Management éthique : pourquoi et comment concilier bien-être et performance ?

Comment le « management éthique » peut-il aider à refonder et consolider le pacte de confiance et d’association entreprise/salariés ? Comment mobiliser l’énergie des acteurs pour une réussite collective ?

Des enjeux en question

Concilier bien-être et performance est avant tout un enjeu de santé publique, lorsque l’on sait que la mauvaise santé mentale est la 4e cause la plus fréquente d’incapacité au travail. Selon le BIT, le stress représente 3% du PIB. Le bien-être en entreprise participe, non seulement, à l’efficience économique, mais aussi à l’harmonie et la paix sociale entre personnes.
Enfin, l’organisation en ressort gagnante, puisque le bien-être permet une meilleure mobilisation des collaborateurs. Elle se différencie, entre autres, de la concurrence et favorise son image interne et externe (fidélise ses collaborateurs, recrute plus facilement…).
Une nécessité de pratiquer un management éthique dans les organisations.

Le management éthique est un approche globale, qui consiste à :
*
mettre en œuvre des démarches et des pratiques managériales favorisant le bien-être conjoint des collaborateurs et de l’organisation;
* construire un contexte de coopération, avec une reconnaissance réciproque salariés/entreprise.Par « éthique », il s’agit de définir les dispositions individuelles et collectives à agir selon des valeurs (respect, honnêteté…). Il ne fonctionne que si l’impulsion et l’exemplarité viennent des dirigeants. Cela suppose donc une véritable volonté stratégique, au-delà d’une simple réponse à une obligation légale.

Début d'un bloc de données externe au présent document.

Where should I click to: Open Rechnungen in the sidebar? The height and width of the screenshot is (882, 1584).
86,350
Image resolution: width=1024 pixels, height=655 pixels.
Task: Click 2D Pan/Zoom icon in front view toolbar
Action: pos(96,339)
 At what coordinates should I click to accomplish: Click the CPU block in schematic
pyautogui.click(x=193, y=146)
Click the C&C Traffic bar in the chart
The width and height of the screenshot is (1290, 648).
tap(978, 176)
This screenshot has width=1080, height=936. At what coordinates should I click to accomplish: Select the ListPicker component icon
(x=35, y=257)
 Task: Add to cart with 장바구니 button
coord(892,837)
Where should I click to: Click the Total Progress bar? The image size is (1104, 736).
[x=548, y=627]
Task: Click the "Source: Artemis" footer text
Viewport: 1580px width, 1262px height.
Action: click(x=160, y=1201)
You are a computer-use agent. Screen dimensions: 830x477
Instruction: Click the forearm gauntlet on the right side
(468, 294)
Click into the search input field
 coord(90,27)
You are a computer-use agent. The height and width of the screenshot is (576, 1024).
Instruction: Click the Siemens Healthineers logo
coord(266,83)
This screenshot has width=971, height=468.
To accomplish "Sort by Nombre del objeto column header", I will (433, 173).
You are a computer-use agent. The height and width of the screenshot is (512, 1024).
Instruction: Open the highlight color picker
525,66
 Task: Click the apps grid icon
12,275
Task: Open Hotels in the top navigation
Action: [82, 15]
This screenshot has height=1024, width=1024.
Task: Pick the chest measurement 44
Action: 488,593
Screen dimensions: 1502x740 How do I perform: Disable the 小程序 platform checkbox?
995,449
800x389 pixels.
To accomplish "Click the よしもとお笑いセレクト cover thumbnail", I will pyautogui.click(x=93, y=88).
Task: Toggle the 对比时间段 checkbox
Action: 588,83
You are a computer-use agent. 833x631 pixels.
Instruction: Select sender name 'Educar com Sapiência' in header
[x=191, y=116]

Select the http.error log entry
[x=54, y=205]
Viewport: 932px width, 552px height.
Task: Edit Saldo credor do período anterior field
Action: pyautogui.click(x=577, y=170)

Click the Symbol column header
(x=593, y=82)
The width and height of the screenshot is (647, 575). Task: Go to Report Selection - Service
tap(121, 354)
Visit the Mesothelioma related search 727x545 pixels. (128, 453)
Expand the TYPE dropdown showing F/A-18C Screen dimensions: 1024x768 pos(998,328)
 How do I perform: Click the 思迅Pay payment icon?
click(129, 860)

Une démarche opérationnelle

Dans son dernier ouvrage, Le travail : un mal français ? Marc Forget nous explique  que l’un des défis majeurs de notre société est de concilier le bien-être des salariés avec l’efficacité, la compétitivité et la performance.
Il définit les 15 besoins à satisfaire pour générer bien-être et efficience (comme « être respecté et traité avec dignité », « concilier vie professionnelle et vie privée », « être informé », « disposer d’autonomie », « être traité avec équité »…).Enfin, il nous dresse un panorama des 13 démarches clés à suivre pour mettre en place un management éthique. En voici quelques unes :

* Un management par un référentiel de valeurs partagées (aller au-delà de la charte et voir comment elles se traduisent de manière pratique),Un management par le sens (répondre à un besoin de comprendre),
* Un management respectueux (traiter les collaborateurs en adulte et reconnaitre les différences de chacun),
* Un management associatif (faire participer, construire ensemble les meilleures solutions),
* Un management de responsabilité (savoir décider, trancher, arbitrer, déléguer des décisions)…
A la lecture de l’essai, nous comprenons que le bien-être est fragile : un seul des paramètres précédents dysfonctionne et l’organisation/le travail en sont déstabilisés.
Le manager éthique a un véritable rôle à jouer : exemplaire et source d’inspiration pour ses collaborateurs, il sert avant de se servir et optimise la performance de tous et de l’organisation.
L’épanouissement et la performance se situent donc à trois niveaux : individuel, collectif et organisationnel.